Ise Watching a Flock of Geese (Kanjo Ise)
- Source:
- ukiyo-e.org
Description
Torii Kiyonaga's print Ise Watching a Flock of Geese (Kanjo Ise) belongs to the literary stream of Edo bijin-ga in which celebrated Heian-era poets are reimagined as contemporary beauties of late eighteenth-century Edo. The court poet Ise, one of the canonical women writers of the Kokin Wakashu, is presented in elegant dress, her attention drawn upward toward a passing flock of wild geese—a seasonal motif long associated with autumn longing and remembrance in Japanese verse. Kiyonaga, who led the Torii school during the 1780s, gives the figure the tall, broad-shouldered proportions and quiet poise that defined his mature manner. Drapery falls in long, calm curves rather than the agitated rhythms favored by earlier Torii artists, and the sparing background concentrates attention on the elongated silhouette of the woman herself.

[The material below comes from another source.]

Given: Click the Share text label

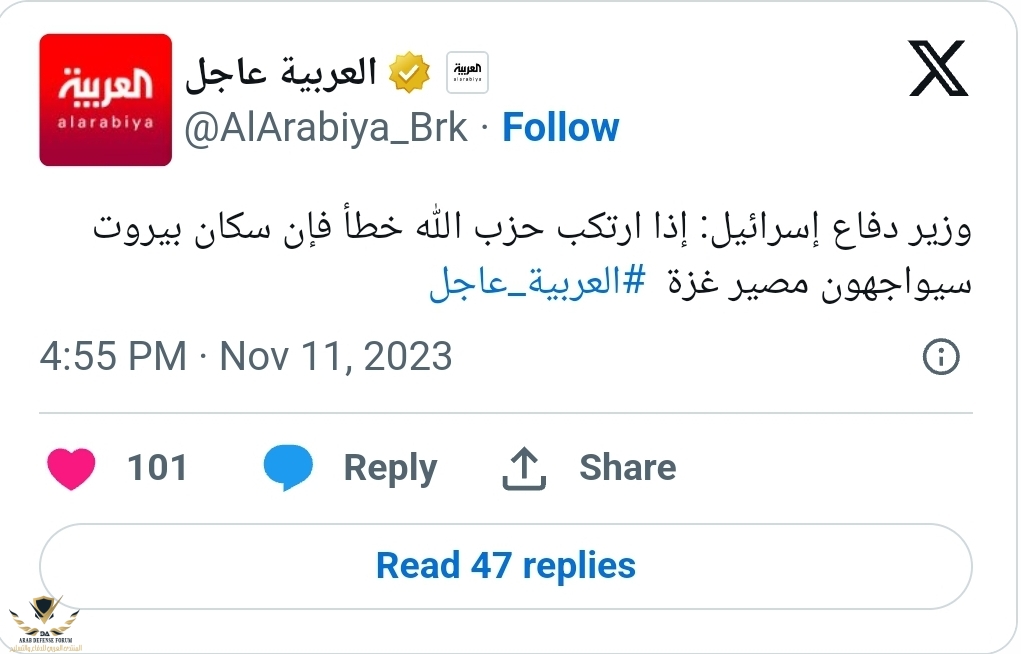Looking at the screenshot, I should 627,468.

Held in the Art Institute of Chicago collection and recorded by ukiyo-e.org, the print exemplifies the mitate genre, in which classical themes—here a poet associated with the geese-and-autumn convention—are translated into the visual vocabulary of the floating world. Kiyonaga, born Sekiguchi Shinsuke in 1752 and trained under Torii Kiyomitsu, succeeded as fourth head of the Torii school in the early 1780s, and during these years his treatment of female figures decisively reshaped the standard for Edo bijin-ga. Through such literary subjects he extended the school's reach beyond its traditional kabuki billboards into refined cabinet pictures meant for educated urban patrons. The image bridges the world of classical waka and the print market of Edo, demonstrating Kiyonaga's role as a Torii school artist capable of moving fluently between theatrical and literary modes.